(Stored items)

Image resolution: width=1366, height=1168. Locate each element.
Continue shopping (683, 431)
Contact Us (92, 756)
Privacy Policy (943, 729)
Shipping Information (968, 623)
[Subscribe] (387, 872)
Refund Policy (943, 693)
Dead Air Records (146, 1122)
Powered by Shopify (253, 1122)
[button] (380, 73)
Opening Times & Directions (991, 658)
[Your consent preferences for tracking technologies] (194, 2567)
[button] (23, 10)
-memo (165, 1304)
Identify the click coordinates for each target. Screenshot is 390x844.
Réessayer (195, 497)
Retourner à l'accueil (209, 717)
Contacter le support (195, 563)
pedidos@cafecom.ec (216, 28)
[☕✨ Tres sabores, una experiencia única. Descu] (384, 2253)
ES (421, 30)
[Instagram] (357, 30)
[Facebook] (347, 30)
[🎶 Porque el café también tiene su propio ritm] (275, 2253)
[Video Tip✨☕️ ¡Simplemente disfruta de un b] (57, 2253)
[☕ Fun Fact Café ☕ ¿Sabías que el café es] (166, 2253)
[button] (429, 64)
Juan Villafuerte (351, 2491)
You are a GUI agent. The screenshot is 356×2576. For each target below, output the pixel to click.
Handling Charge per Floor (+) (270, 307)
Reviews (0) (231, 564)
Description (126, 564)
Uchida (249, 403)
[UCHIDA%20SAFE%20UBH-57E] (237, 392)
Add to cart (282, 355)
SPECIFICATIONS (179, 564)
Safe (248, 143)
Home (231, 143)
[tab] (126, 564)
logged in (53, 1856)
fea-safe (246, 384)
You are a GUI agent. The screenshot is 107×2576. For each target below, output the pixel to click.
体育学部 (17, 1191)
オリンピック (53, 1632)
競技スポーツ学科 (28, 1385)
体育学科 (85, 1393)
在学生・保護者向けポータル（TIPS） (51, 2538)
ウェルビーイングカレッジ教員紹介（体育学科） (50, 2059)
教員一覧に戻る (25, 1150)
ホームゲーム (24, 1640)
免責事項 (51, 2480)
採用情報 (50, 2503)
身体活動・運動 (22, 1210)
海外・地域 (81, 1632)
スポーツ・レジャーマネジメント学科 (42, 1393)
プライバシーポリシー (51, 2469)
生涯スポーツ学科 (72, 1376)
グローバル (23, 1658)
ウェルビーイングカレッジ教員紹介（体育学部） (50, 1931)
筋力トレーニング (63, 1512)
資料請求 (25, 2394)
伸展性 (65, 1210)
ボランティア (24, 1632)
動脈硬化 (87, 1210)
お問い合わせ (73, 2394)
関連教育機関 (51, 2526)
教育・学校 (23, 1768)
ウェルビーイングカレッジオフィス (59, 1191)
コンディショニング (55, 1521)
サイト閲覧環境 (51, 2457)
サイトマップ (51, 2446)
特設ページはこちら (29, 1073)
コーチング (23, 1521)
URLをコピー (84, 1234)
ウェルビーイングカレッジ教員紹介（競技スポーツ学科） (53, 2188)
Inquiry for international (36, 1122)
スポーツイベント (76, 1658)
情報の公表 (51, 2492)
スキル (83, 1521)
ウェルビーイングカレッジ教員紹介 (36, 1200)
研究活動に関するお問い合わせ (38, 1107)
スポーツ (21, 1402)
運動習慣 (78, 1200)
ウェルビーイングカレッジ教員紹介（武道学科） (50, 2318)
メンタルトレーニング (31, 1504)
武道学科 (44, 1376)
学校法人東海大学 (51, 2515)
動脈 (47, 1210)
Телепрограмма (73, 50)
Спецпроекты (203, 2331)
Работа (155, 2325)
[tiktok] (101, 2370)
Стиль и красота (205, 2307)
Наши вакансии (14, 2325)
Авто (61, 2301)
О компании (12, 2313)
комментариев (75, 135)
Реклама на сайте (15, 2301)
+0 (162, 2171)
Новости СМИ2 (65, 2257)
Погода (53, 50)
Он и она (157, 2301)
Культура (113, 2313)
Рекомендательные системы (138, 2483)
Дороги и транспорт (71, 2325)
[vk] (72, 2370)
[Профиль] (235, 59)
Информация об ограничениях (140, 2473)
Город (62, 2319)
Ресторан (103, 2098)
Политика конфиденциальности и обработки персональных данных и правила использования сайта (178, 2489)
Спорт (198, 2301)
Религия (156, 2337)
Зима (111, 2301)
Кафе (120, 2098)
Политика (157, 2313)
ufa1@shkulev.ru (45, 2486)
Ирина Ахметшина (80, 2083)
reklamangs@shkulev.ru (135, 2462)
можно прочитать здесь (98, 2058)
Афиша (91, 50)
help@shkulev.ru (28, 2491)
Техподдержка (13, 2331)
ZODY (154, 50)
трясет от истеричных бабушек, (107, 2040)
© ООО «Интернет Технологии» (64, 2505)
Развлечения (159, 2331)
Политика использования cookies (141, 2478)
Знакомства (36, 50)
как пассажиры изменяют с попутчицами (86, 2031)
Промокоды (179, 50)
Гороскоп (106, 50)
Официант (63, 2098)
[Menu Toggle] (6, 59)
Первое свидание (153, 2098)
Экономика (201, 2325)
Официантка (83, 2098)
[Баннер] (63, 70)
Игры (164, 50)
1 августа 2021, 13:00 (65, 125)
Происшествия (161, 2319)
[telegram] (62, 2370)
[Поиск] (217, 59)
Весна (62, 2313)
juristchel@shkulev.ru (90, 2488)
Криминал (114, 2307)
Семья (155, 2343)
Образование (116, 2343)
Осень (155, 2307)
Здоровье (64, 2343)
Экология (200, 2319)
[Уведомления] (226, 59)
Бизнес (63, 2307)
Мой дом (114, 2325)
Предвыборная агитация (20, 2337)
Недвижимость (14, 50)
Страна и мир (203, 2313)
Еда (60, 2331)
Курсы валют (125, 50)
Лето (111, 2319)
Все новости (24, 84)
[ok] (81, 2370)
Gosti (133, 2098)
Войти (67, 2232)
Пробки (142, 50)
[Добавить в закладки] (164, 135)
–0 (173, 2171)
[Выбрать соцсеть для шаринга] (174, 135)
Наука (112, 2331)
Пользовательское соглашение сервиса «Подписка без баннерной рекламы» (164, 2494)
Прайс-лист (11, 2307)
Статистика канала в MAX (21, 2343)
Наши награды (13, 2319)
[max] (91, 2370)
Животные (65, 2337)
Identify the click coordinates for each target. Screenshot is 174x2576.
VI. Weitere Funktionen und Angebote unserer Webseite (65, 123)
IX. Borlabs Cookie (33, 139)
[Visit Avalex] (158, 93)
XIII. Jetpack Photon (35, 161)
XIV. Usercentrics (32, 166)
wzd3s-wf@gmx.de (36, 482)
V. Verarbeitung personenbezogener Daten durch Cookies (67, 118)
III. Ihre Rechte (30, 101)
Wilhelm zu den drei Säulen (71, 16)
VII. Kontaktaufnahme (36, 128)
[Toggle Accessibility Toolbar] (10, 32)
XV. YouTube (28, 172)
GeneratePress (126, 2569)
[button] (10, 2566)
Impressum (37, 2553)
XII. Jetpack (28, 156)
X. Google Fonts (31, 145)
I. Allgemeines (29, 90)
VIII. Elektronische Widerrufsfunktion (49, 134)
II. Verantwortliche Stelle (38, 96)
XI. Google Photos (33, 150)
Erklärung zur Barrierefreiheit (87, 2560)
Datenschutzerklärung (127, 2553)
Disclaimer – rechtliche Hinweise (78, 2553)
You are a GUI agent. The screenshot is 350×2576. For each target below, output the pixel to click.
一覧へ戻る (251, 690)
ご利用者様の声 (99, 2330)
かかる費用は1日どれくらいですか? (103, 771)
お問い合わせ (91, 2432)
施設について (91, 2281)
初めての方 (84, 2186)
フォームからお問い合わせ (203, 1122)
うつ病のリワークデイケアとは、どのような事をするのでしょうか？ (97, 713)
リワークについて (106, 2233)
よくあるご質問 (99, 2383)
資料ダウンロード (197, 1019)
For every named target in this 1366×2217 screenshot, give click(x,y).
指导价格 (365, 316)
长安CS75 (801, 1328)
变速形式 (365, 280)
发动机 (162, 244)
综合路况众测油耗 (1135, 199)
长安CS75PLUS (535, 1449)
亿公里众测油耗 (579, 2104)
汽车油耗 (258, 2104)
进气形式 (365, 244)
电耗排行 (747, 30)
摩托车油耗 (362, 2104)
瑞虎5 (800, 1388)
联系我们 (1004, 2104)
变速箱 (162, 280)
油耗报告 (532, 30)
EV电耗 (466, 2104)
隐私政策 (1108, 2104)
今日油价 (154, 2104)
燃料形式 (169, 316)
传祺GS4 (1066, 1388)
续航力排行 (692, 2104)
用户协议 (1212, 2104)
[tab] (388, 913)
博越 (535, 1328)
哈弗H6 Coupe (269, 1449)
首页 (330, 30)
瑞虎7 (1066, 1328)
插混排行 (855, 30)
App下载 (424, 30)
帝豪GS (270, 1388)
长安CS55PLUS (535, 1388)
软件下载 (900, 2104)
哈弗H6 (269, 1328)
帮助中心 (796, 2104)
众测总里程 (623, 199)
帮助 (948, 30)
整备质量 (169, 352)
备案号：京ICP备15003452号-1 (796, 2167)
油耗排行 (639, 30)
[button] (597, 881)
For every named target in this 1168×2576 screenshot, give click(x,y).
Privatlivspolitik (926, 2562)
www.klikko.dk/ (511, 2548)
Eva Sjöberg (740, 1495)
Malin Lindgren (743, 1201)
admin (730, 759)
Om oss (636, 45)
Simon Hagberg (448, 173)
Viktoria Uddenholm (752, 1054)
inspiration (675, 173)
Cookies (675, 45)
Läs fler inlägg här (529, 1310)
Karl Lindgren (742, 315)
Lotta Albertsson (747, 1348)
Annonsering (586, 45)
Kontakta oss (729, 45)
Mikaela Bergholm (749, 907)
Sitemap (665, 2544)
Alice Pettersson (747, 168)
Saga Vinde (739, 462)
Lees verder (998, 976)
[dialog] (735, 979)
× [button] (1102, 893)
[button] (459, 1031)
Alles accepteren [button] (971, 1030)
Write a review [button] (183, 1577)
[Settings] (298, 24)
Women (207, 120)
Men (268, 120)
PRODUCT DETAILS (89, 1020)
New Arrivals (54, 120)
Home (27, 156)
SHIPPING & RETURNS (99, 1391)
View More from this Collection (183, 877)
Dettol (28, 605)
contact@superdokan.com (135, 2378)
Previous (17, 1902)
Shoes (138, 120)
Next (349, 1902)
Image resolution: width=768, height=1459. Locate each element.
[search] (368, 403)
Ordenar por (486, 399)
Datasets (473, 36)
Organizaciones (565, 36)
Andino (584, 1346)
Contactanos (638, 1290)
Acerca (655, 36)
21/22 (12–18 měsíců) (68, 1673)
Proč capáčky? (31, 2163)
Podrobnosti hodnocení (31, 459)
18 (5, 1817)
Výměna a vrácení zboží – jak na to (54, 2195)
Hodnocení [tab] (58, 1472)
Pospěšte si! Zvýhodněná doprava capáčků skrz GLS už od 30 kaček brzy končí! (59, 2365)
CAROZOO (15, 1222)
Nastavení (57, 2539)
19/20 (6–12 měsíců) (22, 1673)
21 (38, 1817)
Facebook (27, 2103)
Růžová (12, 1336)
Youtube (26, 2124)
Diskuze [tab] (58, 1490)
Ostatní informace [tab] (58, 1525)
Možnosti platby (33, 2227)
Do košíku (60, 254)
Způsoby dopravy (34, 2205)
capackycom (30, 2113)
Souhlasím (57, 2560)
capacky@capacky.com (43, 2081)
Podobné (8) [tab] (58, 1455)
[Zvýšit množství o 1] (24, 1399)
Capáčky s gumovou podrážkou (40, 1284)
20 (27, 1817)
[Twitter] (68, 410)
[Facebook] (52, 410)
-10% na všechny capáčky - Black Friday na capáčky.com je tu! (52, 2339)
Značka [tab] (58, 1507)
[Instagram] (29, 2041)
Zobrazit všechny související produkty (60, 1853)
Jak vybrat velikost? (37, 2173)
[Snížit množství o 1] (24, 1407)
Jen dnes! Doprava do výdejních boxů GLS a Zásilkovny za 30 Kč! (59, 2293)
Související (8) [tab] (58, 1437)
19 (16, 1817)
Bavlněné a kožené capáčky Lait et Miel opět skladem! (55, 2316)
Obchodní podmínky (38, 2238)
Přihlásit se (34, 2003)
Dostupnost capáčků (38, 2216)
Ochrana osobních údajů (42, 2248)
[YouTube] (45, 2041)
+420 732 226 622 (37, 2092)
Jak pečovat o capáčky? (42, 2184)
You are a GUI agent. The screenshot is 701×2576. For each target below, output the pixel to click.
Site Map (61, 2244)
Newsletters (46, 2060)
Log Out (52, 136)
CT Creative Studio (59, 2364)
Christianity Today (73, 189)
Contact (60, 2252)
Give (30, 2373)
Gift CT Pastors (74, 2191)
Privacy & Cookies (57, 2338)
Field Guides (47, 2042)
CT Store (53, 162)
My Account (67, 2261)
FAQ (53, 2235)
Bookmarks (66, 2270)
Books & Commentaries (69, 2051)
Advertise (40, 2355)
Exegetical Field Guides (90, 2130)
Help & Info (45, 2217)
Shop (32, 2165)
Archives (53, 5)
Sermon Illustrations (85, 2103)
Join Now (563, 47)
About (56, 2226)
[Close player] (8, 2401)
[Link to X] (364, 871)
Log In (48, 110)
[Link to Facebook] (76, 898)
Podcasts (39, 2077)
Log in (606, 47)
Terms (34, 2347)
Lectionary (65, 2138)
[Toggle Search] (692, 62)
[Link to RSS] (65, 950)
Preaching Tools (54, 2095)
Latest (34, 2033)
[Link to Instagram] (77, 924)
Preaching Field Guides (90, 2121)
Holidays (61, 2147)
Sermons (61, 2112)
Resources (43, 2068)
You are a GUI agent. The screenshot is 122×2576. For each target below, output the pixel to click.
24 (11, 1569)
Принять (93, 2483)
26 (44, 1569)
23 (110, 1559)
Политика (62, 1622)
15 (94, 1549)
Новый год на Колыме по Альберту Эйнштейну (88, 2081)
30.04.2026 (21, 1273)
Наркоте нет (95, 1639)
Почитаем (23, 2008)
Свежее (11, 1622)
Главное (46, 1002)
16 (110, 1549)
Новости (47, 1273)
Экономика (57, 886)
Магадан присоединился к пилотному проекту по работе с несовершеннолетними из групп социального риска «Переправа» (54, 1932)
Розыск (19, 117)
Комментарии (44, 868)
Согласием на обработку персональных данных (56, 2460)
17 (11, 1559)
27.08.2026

### [Task directions]
All lines from the beginning of the entries through the line marked "サイト閲覧環境 (51, 2457)" are to be output exactly; nothing else belongs in the answer.

### [Task answer]
Image resolution: width=1366, height=1168. Locate each element.
Continue shopping (683, 431)
Contact Us (92, 756)
Privacy Policy (943, 729)
Shipping Information (968, 623)
[Subscribe] (387, 872)
Refund Policy (943, 693)
Dead Air Records (146, 1122)
Powered by Shopify (253, 1122)
[button] (380, 73)
Opening Times & Directions (991, 658)
[Your consent preferences for tracking technologies] (194, 2567)
[button] (23, 10)
-memo (165, 1304)
Identify the click coordinates for each target. Screenshot is 390x844.
Réessayer (195, 497)
Retourner à l'accueil (209, 717)
Contacter le support (195, 563)
pedidos@cafecom.ec (216, 28)
[☕✨ Tres sabores, una experiencia única. Descu] (384, 2253)
ES (421, 30)
[Instagram] (357, 30)
[Facebook] (347, 30)
[🎶 Porque el café también tiene su propio ritm] (275, 2253)
[Video Tip✨☕️ ¡Simplemente disfruta de un b] (57, 2253)
[☕ Fun Fact Café ☕ ¿Sabías que el café es] (166, 2253)
[button] (429, 64)
Juan Villafuerte (351, 2491)
You are a GUI agent. The screenshot is 356×2576. For each target below, output the pixel to click.
Handling Charge per Floor (+) (270, 307)
Reviews (0) (231, 564)
Description (126, 564)
Uchida (249, 403)
[UCHIDA%20SAFE%20UBH-57E] (237, 392)
Add to cart (282, 355)
SPECIFICATIONS (179, 564)
Safe (248, 143)
Home (231, 143)
[tab] (126, 564)
logged in (53, 1856)
fea-safe (246, 384)
You are a GUI agent. The screenshot is 107×2576. For each target below, output the pixel to click.
体育学部 (17, 1191)
オリンピック (53, 1632)
競技スポーツ学科 (28, 1385)
体育学科 (85, 1393)
在学生・保護者向けポータル（TIPS） (51, 2538)
ウェルビーイングカレッジ教員紹介（体育学科） (50, 2059)
教員一覧に戻る (25, 1150)
ホームゲーム (24, 1640)
免責事項 (51, 2480)
採用情報 (50, 2503)
身体活動・運動 (22, 1210)
海外・地域 (81, 1632)
スポーツ・レジャーマネジメント学科 (42, 1393)
プライバシーポリシー (51, 2469)
生涯スポーツ学科 (72, 1376)
グローバル (23, 1658)
ウェルビーイングカレッジ教員紹介（体育学部） (50, 1931)
筋力トレーニング (63, 1512)
資料請求 (25, 2394)
伸展性 (65, 1210)
ボランティア (24, 1632)
動脈硬化 (87, 1210)
お問い合わせ (73, 2394)
関連教育機関 (51, 2526)
教育・学校 (23, 1768)
ウェルビーイングカレッジオフィス (59, 1191)
コンディショニング (55, 1521)
サイト閲覧環境 (51, 2457)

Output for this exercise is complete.